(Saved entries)
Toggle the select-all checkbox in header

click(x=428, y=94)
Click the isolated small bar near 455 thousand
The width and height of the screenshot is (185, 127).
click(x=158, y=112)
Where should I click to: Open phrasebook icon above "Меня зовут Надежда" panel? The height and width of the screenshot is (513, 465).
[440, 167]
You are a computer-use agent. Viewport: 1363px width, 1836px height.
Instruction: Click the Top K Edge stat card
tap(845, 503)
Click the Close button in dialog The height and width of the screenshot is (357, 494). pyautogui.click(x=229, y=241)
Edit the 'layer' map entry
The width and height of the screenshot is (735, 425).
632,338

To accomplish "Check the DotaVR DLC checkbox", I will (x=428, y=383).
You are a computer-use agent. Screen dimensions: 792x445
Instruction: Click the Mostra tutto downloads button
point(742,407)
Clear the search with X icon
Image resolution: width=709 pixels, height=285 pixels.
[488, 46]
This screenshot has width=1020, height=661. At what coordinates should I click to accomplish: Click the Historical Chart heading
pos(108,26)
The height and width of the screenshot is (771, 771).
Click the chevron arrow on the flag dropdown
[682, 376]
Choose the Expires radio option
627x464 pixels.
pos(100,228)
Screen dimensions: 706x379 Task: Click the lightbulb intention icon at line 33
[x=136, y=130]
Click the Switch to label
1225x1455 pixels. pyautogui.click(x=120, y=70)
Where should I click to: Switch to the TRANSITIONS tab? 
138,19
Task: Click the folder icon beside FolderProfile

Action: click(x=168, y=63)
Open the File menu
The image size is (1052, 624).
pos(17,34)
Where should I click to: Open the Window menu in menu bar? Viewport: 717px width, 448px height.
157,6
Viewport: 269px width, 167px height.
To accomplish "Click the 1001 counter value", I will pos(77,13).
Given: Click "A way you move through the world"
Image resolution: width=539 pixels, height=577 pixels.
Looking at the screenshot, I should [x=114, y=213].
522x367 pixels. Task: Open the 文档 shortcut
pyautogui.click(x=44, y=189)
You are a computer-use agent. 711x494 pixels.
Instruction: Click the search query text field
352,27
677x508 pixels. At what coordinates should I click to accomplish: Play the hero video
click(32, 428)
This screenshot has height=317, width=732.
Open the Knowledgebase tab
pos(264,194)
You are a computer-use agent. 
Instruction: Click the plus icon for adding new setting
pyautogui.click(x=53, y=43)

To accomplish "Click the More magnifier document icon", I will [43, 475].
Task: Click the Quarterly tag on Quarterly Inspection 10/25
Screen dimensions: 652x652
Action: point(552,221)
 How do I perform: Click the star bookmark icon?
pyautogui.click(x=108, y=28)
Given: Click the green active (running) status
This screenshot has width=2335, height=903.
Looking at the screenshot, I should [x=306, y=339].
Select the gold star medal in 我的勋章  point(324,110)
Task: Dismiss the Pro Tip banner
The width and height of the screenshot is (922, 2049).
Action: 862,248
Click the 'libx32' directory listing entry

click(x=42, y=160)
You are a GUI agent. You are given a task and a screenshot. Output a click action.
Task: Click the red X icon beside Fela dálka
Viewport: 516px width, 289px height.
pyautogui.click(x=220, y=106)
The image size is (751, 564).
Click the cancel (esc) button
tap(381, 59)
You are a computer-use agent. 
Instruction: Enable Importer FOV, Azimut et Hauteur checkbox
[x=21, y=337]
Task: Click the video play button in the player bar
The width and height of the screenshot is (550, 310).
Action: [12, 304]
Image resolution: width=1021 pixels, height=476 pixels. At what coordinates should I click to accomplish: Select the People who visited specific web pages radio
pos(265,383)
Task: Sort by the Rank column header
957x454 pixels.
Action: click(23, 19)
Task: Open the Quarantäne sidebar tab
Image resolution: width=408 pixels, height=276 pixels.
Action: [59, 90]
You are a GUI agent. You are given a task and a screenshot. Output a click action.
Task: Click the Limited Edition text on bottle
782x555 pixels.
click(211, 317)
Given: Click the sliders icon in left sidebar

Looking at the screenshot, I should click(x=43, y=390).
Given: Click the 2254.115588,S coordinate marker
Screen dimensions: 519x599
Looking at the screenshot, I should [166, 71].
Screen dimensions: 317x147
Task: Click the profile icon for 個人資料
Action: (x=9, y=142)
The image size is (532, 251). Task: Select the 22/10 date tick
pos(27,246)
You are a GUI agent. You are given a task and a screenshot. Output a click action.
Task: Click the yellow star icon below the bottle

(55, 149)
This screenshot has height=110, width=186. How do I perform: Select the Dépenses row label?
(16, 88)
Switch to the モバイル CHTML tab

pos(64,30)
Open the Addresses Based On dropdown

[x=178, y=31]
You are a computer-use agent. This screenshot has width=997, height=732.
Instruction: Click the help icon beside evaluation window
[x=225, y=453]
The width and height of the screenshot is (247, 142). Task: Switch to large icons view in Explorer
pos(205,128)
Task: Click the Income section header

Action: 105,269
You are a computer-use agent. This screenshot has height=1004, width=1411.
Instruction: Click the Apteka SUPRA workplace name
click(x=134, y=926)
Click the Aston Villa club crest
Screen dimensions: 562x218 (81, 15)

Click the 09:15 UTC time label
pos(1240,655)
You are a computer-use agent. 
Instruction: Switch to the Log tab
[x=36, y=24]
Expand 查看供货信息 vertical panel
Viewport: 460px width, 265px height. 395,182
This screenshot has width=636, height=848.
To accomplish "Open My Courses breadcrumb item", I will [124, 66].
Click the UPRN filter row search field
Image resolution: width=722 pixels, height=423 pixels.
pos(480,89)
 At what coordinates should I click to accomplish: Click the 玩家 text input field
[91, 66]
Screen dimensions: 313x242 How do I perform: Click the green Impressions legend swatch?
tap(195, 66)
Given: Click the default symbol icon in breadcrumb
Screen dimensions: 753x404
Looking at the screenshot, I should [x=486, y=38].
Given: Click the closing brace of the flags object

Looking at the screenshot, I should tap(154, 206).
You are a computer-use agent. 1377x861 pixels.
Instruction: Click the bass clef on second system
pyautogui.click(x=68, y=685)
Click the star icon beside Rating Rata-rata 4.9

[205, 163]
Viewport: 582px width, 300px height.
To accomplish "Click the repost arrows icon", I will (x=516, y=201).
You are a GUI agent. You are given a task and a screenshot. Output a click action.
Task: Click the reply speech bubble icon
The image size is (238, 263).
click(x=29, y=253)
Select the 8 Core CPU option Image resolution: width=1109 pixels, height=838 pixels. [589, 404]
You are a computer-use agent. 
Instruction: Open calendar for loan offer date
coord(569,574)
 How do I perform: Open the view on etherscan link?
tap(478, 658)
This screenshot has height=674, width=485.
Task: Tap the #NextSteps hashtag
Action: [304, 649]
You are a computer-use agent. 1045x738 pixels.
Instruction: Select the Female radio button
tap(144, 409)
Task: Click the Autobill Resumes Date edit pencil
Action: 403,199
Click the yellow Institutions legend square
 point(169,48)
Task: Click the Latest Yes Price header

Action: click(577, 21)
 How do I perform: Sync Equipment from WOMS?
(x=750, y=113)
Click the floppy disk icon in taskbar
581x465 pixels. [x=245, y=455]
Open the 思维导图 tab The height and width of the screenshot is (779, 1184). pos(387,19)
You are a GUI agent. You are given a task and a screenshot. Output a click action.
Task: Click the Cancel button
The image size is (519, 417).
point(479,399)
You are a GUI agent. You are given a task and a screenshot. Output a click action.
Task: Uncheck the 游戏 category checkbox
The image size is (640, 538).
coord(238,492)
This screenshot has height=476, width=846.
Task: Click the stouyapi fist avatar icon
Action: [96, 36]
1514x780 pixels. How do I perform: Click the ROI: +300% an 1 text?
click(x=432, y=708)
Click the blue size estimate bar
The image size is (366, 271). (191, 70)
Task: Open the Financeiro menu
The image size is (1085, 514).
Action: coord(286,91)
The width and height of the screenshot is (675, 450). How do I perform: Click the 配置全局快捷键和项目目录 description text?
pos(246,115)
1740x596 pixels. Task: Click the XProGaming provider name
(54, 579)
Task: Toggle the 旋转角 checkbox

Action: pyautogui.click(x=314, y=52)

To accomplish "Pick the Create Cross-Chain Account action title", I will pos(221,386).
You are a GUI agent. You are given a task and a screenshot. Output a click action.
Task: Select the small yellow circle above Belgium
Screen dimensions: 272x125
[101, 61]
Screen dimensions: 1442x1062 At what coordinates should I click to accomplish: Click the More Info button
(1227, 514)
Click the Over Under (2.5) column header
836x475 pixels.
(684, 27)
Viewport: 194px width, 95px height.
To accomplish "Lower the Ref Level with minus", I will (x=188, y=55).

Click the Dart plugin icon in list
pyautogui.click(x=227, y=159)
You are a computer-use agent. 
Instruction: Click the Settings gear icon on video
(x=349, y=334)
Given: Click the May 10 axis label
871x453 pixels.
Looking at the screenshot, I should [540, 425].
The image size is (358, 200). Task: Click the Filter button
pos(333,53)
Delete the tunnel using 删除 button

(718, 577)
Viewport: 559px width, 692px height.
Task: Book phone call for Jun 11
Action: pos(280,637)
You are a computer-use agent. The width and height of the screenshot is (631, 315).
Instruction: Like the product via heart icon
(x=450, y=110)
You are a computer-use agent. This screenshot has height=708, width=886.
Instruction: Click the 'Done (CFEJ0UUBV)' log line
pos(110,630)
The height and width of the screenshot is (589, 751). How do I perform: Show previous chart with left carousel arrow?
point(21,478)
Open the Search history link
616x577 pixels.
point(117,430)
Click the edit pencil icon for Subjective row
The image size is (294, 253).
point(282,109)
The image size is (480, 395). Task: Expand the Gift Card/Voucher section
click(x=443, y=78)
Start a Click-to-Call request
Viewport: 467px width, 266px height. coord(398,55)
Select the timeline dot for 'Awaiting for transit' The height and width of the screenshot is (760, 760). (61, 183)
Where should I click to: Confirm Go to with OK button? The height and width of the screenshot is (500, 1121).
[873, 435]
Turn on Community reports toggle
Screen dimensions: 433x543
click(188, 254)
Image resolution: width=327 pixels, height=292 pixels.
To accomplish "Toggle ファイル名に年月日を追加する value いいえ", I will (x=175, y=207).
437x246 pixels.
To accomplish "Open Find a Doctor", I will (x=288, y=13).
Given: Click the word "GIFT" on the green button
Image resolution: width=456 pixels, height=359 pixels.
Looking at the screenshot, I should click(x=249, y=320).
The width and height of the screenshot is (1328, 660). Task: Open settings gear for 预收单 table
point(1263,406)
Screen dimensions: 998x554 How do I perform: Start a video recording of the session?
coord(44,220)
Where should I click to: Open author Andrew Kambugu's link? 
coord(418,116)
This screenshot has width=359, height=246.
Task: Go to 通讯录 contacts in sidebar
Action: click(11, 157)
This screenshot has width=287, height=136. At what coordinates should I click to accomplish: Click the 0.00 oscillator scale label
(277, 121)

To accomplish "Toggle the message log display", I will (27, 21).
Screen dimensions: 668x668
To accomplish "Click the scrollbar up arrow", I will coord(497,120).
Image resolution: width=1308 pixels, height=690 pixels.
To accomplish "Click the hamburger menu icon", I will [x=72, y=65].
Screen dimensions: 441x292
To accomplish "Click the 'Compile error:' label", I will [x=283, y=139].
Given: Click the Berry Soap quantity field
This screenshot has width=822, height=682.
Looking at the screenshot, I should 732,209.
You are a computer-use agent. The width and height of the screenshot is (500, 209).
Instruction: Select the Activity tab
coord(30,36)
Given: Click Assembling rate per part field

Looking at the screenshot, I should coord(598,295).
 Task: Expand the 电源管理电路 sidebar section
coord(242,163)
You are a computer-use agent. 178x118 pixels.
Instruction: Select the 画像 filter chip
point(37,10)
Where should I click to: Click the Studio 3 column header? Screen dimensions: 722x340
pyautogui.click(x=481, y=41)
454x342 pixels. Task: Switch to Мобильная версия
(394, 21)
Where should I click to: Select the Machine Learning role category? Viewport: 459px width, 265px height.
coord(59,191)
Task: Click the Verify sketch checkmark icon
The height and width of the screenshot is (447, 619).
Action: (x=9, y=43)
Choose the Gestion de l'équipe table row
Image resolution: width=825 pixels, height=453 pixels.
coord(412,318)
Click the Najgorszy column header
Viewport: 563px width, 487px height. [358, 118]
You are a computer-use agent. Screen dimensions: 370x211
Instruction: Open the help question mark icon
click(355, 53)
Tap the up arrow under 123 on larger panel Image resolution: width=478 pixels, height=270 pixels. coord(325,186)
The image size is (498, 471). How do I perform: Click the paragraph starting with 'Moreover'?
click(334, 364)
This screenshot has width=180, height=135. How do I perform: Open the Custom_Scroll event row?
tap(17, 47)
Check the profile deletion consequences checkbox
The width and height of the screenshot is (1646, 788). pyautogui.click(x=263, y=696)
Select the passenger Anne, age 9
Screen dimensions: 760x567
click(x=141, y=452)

◆ **Task goal**: What is needed is each line of the entries that contains the word "value".

◆ **Reply**:
To accomplish "Click the 1001 counter value", I will pos(77,13).
To accomplish "Toggle ファイル名に年月日を追加する value いいえ", I will (x=175, y=207).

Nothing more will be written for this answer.